Antifa is a way of life, a belief, and to criminalize it is itself criminal, according to Julia von Heinz.
The German director’s “And Tomorrow the Entire World,” which premiered in competition in Venice and screens this month at El Goona Film Festival in Egypt, wowed critics with a very personal story about young left-wing activists fighting what they see as a fascist threat to their country.
“Antifa is not a group with a membership card,” von Heinz told Variety. “Antifa is an opinion and something you live. Antifa means I’m antifascist. Who would not agree on that?”
Right-wing politicians on both sides of the Atlantic have criticized the so-called Antifa movement, which has no centralized organization, with U.S. President Donald Trump going so far as saying the U.S. will be designating it as a “terrorist organization.”
“If I ask Trump if he is against fascism, he would say yes, he is against fascism,” von Heinz pointed out. “So how can you criminalize Antifa? I think that’s criminal of him.”
A former Antifa activist herself, von Heinz describes “And Tomorrow the Entire World” as her most personal film. She and husband and co-writer John Quester met each other while in an Antifa group in the 1990s, when they were the same age as the protagonists in the film.
“I waited 20 years to make this movie. I always knew this would be, for me, my most important film. So it was a relief to finally be able to make it,” she said.
The film was originally set in the 1990s but the story was moved to the present in view of Germany’s changing political climate, which has seen the increasing rise of far-right politics.
“It didn’t make any sense to set this in the ’90s, we had to react to society and the rising fascism that we are experiencing here and now,” she said.
While making the film on a very low budget proved difficult, von Heinz said the experience also gave the film a unique quality.
“It was a major challenge. We had very little money, we couldn’t even pay extras,” she noted, adding that instead people were recruited off the street in exchange for a “plate of noodles.”

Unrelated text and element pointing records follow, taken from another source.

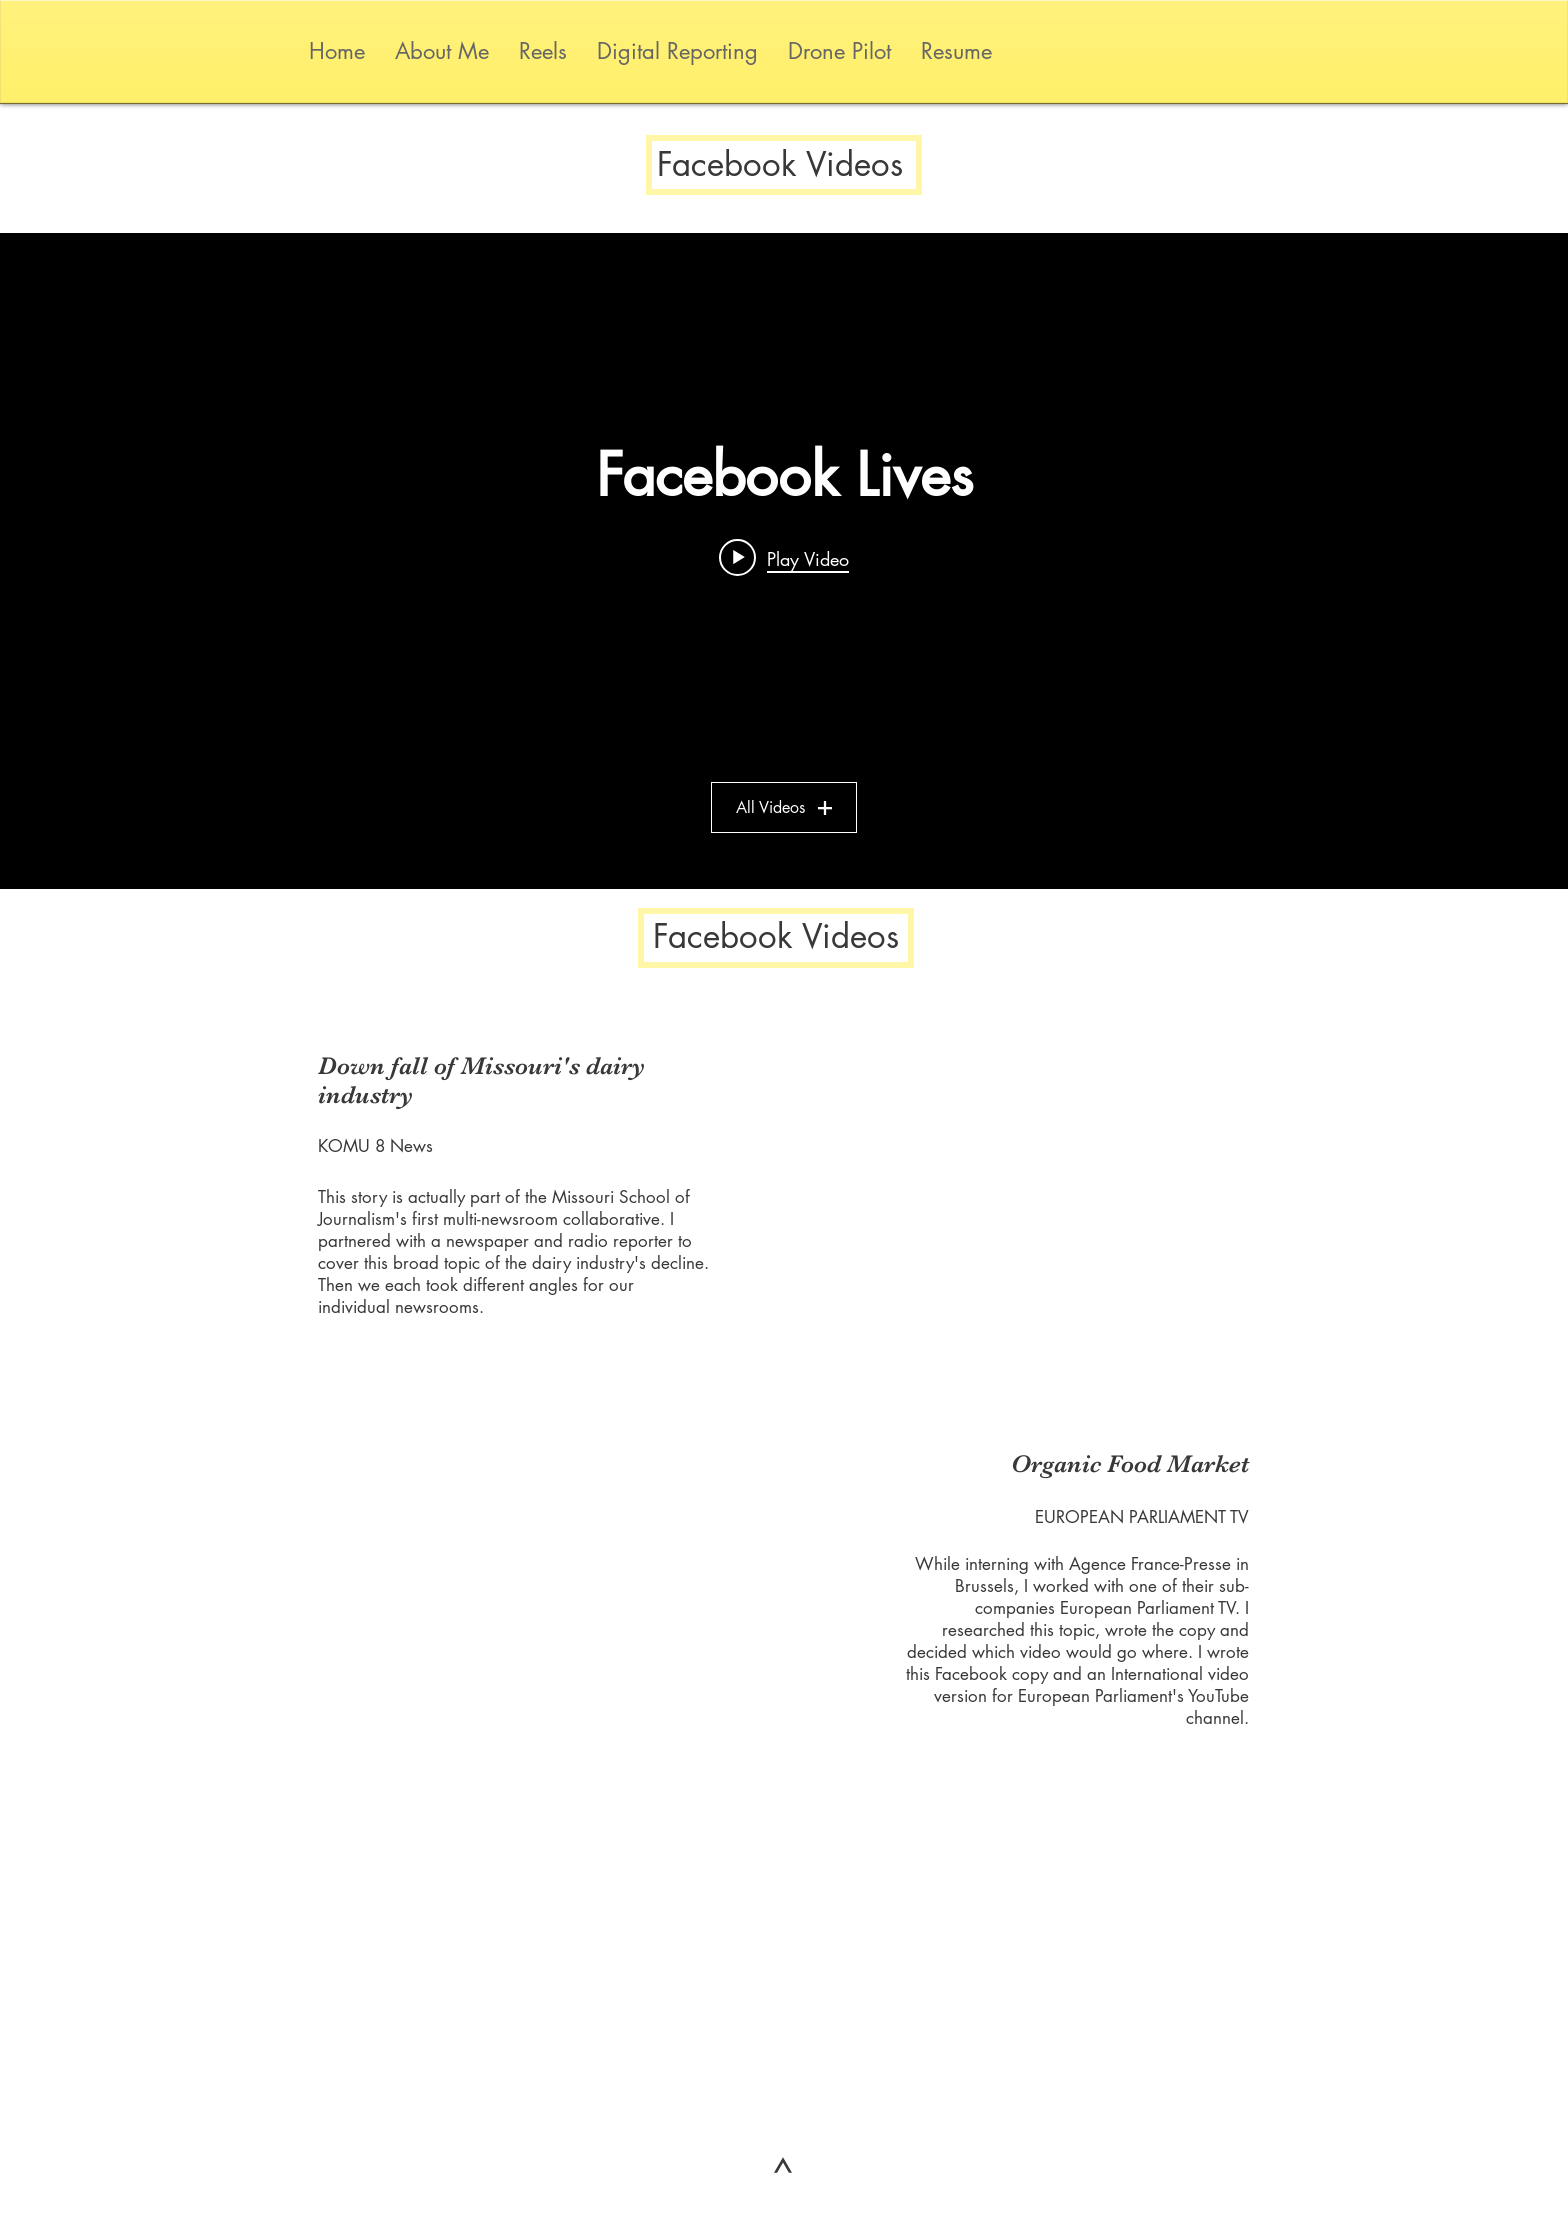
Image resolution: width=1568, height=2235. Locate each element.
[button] (677, 51)
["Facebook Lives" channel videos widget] (784, 561)
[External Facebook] (991, 1187)
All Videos (784, 807)
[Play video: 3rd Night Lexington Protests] (784, 558)
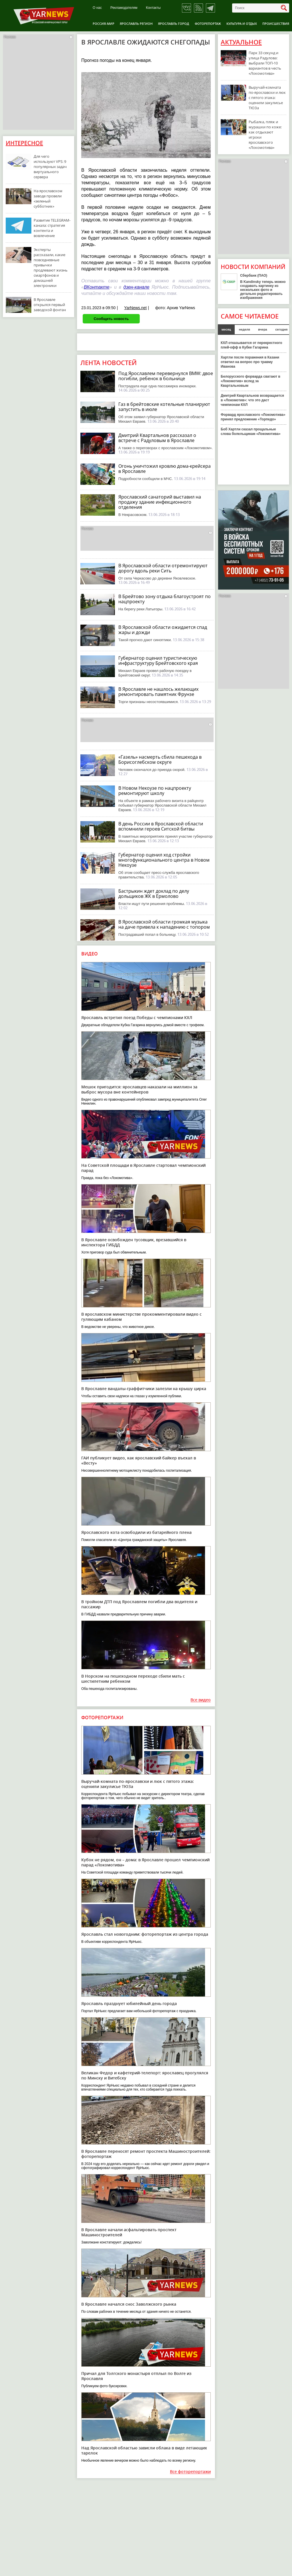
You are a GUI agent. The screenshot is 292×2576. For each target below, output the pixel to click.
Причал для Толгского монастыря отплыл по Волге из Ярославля (136, 2376)
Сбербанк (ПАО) (253, 276)
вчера (262, 329)
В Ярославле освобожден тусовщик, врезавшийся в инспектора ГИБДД (133, 1242)
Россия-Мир (103, 23)
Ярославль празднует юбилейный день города (129, 2003)
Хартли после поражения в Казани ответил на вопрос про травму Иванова (250, 361)
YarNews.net (135, 307)
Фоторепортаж (208, 23)
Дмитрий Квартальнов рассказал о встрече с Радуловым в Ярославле (157, 438)
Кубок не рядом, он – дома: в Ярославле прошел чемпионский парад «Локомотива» (145, 1862)
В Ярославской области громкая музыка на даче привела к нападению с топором (164, 924)
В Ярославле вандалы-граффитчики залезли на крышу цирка (143, 1388)
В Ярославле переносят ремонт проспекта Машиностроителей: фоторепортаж (145, 2153)
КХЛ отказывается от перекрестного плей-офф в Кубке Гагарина (251, 345)
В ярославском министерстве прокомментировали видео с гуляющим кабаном (141, 1316)
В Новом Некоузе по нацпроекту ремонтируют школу (154, 790)
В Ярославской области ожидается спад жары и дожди (162, 630)
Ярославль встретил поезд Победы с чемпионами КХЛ (136, 1017)
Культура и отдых (241, 23)
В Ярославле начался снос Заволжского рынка (128, 2304)
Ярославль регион (136, 23)
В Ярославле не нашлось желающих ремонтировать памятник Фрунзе (158, 691)
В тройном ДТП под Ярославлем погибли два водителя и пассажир (139, 1604)
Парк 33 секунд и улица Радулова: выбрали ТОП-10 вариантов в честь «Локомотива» (265, 63)
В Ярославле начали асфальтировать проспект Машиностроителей (129, 2232)
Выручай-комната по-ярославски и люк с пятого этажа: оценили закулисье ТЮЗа (137, 1784)
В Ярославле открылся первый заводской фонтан (50, 304)
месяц (226, 329)
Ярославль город (173, 23)
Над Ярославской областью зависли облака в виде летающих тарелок (144, 2450)
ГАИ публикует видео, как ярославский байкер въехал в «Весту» (138, 1460)
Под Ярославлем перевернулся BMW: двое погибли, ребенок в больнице (165, 376)
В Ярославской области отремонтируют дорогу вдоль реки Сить (163, 568)
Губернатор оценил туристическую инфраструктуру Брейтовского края (158, 660)
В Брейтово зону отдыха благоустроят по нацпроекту (164, 599)
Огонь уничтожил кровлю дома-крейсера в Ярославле (164, 468)
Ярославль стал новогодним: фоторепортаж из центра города (144, 1934)
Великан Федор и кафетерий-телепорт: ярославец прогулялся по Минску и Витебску (144, 2075)
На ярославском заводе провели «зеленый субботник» (48, 198)
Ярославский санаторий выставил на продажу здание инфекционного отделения (159, 502)
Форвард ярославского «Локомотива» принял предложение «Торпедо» (253, 417)
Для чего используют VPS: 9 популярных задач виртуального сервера (50, 166)
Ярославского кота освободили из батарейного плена (136, 1532)
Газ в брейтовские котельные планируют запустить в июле (164, 407)
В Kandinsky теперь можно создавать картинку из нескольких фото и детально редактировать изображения (263, 290)
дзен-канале (136, 287)
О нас (97, 8)
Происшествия (275, 23)
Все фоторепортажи (190, 2472)
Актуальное (241, 42)
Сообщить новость (111, 319)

The cast and crew could have earned more money on other projects but decided instead to work on her film for “low-budget wages,” she added. “This brought a very special energy to the film. It was a total challenge, but it brought me the right people.”
Von Heinz’s next project is “Iron Box,” a Polish-German-U.S. co-production based on Lily Brett’s bestselling novel “Too Many Men,” about a New York businesswoman who decides to take her aging father back to his native Poland, where she hopes to explore her Jewish roots. While he hates the idea of going there, the trip becomes a life-changing experience for him and his daughter.